Estimating parameters of Logistic regression
Ofcouse, for our purposes we consider $\overrightarrow{ \beta } = (\beta_0, \beta_1)$ with $Loss (p \vert Y)$. Then consider a sequence of vectors ${ \overrightarrow{ \beta_n }}_{n=0}^N$ where $N$ is a maximum number of steps and with an intial guess $\overrightarrow{ \beta_0 }$ such that
\(\overrightarrow{ \beta_{n+1}} = \overrightarrow{ \beta_n} - \gamma \nabla Loss(p | Y),\) where $\gamma$ is a step size. In particular, note that
\[\nabla Loss(p | Y) = \frac{1}{N_{\text{data}}}\left( \frac{d \;l(p | Y)}{d\; \beta_0}, \frac{d \;l(p | Y)}{d\; \beta_1} \right).\]Hence, we approximate a location of minimum of the loss function in the vector space of parameters $(\beta_0, \beta_1)$.
Beyond single predictor
It is easy to introduce additional predictors by adding extra parameters $\beta\text{s}$. All the derivation for loss function holds and can be easily extended for a gneral index $m$. However, this model can still handle only binary classification, i.e. two categories.
Conclusion
In this section, I introduced simple classification problem where we predict qualitative variable. I also discussed baye’s treshold for making the classification.
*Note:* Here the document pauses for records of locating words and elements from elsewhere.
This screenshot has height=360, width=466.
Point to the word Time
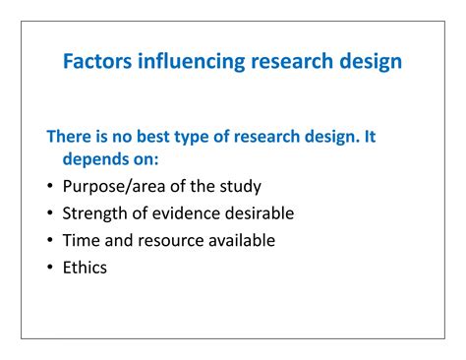(81, 239)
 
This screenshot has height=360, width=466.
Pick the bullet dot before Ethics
(50, 266)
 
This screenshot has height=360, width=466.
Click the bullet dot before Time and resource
(50, 240)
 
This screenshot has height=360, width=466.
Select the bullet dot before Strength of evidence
(50, 213)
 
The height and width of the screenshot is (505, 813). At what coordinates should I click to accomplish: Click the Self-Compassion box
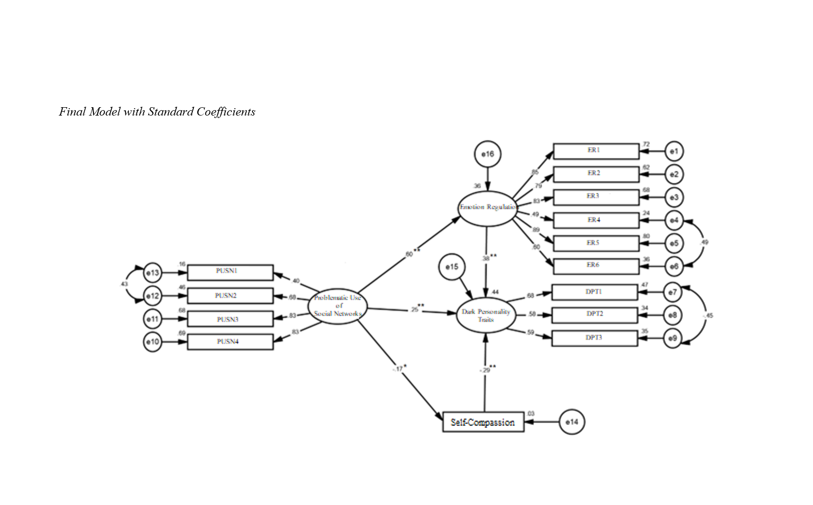(x=483, y=422)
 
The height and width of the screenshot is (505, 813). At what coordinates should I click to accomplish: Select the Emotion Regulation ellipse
(x=487, y=208)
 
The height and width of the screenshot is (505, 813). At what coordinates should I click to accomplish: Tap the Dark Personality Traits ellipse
(x=486, y=315)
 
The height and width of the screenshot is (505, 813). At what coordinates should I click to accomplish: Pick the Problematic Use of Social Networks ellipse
(x=338, y=306)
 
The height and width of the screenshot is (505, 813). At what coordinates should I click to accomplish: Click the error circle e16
(x=487, y=154)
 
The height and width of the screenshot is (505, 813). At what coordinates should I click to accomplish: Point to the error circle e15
(x=451, y=267)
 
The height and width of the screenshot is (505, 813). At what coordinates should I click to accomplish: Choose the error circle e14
(x=571, y=422)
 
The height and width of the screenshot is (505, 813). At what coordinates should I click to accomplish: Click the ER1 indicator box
(x=595, y=151)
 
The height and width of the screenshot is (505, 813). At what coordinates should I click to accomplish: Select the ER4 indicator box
(x=595, y=220)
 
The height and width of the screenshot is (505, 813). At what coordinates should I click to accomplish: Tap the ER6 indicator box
(x=595, y=266)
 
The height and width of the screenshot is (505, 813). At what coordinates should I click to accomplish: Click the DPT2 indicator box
(x=594, y=315)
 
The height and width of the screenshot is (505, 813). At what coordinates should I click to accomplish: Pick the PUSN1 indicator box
(x=230, y=272)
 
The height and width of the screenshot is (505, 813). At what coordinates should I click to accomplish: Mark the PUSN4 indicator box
(x=230, y=342)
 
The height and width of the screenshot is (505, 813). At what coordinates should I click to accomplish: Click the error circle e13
(x=153, y=272)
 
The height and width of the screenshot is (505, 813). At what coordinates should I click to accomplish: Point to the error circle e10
(x=153, y=342)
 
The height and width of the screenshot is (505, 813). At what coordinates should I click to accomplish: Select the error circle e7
(x=672, y=292)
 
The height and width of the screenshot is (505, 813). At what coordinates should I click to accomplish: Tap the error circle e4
(x=674, y=220)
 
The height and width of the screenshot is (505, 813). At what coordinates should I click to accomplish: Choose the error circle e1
(x=674, y=151)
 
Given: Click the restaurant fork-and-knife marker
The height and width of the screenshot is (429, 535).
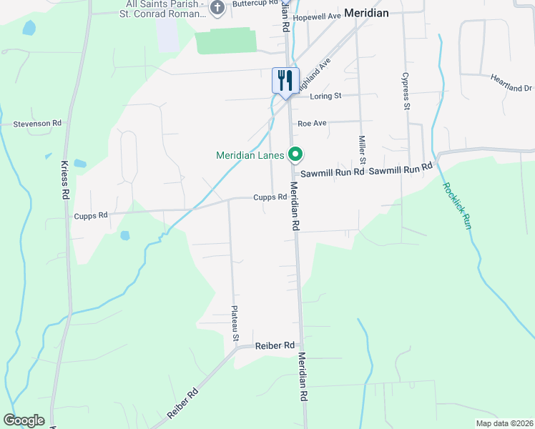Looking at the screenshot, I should click(285, 79).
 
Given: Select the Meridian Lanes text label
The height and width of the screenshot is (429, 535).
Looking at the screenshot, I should click(250, 155).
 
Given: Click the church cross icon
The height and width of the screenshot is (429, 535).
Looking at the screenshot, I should click(218, 9).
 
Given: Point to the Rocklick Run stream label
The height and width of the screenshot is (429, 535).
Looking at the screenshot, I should click(456, 206).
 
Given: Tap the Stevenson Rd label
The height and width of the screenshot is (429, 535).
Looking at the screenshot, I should click(37, 124).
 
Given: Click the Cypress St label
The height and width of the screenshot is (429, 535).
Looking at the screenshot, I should click(406, 90).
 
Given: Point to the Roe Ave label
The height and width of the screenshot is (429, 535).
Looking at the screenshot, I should click(313, 123).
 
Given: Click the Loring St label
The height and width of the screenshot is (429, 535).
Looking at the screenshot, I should click(325, 96).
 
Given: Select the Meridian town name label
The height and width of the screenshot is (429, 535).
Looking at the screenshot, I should click(365, 12).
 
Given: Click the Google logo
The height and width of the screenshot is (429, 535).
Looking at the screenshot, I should click(24, 420).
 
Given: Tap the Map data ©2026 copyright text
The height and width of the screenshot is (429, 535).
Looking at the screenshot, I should click(504, 423).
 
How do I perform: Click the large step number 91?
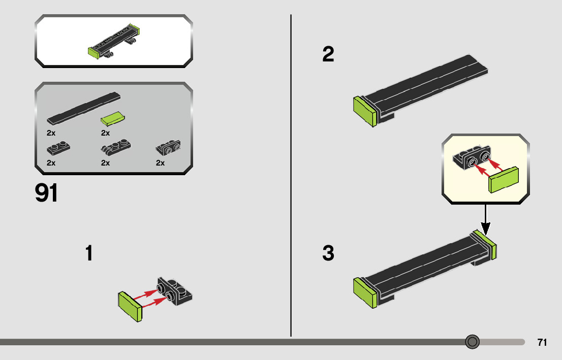pos(46,193)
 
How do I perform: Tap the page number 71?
pos(542,343)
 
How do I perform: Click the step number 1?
pos(89,253)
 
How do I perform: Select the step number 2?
pos(328,55)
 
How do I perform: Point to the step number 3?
pos(328,253)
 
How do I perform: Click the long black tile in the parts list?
pos(84,108)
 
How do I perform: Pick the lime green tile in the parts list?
pos(113,119)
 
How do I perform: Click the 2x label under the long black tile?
pos(51,133)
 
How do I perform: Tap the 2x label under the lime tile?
pos(106,133)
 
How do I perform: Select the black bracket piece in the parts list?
pos(168,148)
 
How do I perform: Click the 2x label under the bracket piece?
pos(161,163)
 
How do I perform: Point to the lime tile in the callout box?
pos(504,180)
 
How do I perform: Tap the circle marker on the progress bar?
pos(473,342)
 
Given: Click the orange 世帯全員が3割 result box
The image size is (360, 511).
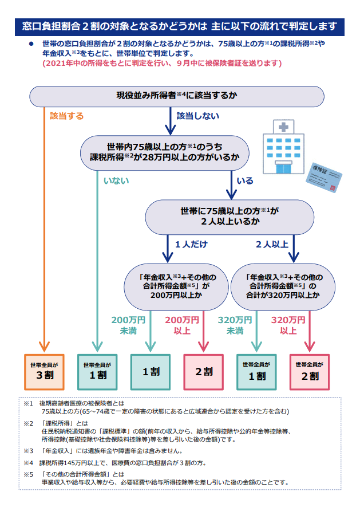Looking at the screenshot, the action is [44, 372].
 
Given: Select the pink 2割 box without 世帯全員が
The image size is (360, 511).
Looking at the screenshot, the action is [203, 372].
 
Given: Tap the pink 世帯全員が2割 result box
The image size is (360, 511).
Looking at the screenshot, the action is [310, 372].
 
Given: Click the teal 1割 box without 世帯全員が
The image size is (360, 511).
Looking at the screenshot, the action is [151, 372].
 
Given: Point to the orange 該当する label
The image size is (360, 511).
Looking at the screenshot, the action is [67, 116].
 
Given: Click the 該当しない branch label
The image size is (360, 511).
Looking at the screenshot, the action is [198, 116].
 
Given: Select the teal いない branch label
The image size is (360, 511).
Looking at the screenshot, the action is [116, 180].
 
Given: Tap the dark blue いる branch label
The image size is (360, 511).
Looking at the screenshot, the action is [245, 180].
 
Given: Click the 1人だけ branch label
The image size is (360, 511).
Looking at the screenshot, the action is [191, 244].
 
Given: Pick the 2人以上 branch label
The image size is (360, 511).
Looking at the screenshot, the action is [272, 244].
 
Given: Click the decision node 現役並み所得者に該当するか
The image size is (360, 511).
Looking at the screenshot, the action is [177, 96].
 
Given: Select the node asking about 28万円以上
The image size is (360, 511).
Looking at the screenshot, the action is [165, 153].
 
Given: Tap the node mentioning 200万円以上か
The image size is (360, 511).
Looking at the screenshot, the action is [176, 287].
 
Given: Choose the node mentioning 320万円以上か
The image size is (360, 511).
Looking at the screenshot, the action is [283, 287].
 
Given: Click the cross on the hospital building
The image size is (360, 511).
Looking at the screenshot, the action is [283, 127].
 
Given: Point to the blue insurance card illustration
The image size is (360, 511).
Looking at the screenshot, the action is [323, 177].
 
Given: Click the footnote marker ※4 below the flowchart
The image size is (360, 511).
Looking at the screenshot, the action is [28, 463].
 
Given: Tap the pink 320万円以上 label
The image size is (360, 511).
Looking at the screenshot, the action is [288, 325].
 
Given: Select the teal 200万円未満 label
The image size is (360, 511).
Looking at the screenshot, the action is [128, 325].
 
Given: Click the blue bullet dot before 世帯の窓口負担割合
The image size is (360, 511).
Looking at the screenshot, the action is [31, 44].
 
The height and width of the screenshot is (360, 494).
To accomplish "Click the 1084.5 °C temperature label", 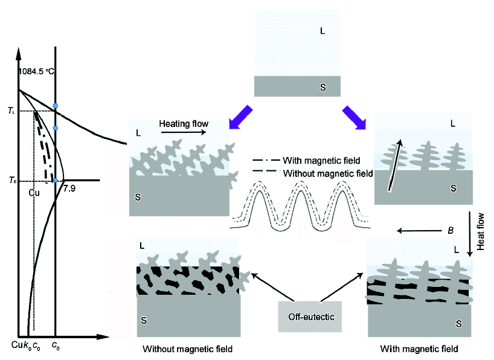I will coord(36,71).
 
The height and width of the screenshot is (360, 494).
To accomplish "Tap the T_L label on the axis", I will coord(11,111).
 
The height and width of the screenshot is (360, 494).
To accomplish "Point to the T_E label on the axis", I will coord(11,180).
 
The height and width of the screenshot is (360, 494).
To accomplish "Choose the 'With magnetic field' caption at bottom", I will coord(419,349).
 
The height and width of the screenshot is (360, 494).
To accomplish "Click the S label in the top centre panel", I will coord(322,88).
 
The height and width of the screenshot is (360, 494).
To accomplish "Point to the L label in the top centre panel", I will coord(322,29).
Then I introduced probability density function of logistic regression with two parameters $\beta_0, \beta_1$. Then I discussed how likelihood function and log-likelihood are linked and their relation to estimating parameters. Finally, I introduced gradient descent as a means to approximate location of the minimum of loss function.